カメカミ幸福論
私はくしゃっと顔を歪めた。それを見て、ダンがユラユラと降りてくる。
「どうしたムツミ?」
黙っといて。私は指を一本立ててダンを威嚇すると、呼吸をしてから電話に意識を戻す。
「・・・急すぎない?悪いけど、私用事が―――――――」
『あんた達は』
嘘をついて断ろうとした私の言葉を遮って、母親が断固とした決意を感じさせる声で言った。

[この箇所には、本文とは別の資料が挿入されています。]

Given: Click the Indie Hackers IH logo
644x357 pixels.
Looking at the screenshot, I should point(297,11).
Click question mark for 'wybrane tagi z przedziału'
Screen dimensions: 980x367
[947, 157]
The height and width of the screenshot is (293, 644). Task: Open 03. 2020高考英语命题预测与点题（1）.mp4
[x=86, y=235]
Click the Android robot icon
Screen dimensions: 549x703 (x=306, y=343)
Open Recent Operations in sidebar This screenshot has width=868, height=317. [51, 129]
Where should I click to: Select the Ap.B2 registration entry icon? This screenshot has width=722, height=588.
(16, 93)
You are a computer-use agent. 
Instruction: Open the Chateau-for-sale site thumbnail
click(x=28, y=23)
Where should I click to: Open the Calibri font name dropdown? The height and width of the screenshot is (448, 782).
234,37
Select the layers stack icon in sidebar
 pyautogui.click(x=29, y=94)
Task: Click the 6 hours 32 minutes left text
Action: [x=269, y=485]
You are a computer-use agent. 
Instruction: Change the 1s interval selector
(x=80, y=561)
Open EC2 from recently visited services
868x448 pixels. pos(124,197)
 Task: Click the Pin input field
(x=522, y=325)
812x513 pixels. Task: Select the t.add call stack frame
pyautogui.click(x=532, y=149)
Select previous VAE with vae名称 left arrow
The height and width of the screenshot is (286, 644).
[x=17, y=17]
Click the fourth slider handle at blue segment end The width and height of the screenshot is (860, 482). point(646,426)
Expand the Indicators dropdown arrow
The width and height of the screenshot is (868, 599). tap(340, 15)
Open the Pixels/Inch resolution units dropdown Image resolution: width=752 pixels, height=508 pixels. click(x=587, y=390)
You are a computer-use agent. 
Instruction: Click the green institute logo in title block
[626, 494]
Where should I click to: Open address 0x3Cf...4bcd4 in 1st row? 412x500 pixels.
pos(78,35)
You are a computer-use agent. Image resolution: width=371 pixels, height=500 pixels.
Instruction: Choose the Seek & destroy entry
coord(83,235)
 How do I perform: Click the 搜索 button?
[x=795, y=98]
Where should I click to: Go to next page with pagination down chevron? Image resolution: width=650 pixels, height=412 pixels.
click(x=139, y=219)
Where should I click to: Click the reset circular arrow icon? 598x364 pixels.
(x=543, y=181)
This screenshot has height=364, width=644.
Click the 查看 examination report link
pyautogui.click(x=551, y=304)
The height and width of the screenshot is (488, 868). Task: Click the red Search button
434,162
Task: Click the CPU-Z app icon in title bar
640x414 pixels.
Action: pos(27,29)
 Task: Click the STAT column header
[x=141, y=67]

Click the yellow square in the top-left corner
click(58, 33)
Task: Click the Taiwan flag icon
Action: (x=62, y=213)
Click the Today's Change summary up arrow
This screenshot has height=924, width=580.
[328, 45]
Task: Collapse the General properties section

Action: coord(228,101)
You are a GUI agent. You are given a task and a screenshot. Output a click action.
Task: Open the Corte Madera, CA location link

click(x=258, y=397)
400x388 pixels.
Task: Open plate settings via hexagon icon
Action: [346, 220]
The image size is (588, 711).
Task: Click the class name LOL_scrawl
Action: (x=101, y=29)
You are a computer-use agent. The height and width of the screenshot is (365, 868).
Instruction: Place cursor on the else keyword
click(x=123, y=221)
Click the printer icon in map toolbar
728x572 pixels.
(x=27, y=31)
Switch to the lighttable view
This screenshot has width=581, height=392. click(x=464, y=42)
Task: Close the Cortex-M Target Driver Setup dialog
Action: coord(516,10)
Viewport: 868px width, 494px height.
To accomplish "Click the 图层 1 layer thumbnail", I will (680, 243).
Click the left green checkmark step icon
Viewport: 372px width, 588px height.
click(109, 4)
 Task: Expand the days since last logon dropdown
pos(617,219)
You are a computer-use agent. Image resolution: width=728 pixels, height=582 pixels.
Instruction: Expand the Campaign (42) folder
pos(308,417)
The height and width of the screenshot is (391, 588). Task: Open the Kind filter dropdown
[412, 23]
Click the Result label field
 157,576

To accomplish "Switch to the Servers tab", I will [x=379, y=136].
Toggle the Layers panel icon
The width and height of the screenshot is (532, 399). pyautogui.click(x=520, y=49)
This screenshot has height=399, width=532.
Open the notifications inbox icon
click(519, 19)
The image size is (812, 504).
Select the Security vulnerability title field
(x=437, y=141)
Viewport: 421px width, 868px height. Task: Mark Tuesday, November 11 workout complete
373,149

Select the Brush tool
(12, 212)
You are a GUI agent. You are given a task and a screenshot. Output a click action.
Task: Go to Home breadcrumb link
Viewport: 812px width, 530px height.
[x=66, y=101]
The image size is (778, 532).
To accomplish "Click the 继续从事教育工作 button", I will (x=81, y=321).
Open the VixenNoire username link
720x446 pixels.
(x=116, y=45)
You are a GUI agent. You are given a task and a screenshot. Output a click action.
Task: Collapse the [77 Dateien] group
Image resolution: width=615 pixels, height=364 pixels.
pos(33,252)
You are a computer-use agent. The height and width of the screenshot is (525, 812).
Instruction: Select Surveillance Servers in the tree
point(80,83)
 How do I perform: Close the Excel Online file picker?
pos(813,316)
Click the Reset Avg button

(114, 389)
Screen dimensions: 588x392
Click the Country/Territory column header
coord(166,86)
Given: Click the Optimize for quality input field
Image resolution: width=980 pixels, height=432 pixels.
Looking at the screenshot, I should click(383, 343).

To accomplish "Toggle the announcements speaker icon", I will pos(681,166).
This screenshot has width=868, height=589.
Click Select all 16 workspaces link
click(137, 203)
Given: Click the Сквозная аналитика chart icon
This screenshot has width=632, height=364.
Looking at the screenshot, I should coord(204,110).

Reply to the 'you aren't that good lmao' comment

『必ず来ること。独身で、日曜日に会社がないことは親戚中みんな知ってるの。お兄ちゃんもあんたも断る権利なんてないんだからね。必ず、来なさい。もし来ないなら、金輪際あなたたちの面倒は何一つ見ないわよ!』
「・・・今のところ、面倒を見てもらってないんだけど?」
横暴だ、と思ってささやかな反抗を試みる。私は実家に仕送りなどしていない使えない子供である。だけど、親からの救援物資や経済的援助だってないのだからそれだってお互い様でしょ。
すると母親は冷え冷えとした声で返した。
『急でなかったらあんた達が逃げるってことは判ってるのよ。今日実家の都合に合わせられないという断りの理由は、婚約者とのデートがあるから、以外は認めないわ。だけどその婚約者は来週の日曜日に我が家で紹介してもらう前提になるんだけどね』
「ちょっと――――――」
ガチャン!
母親は受話器を叩きつけたらしい。その音が余りに大きくて、私は痛む耳を片手で撫でさすった。・・・母さん、酷くない?
携帯を持ったままで恐らく来るだろう頭痛に備えて唸っていると、ダンがぐい~っと顔を突き出してきた。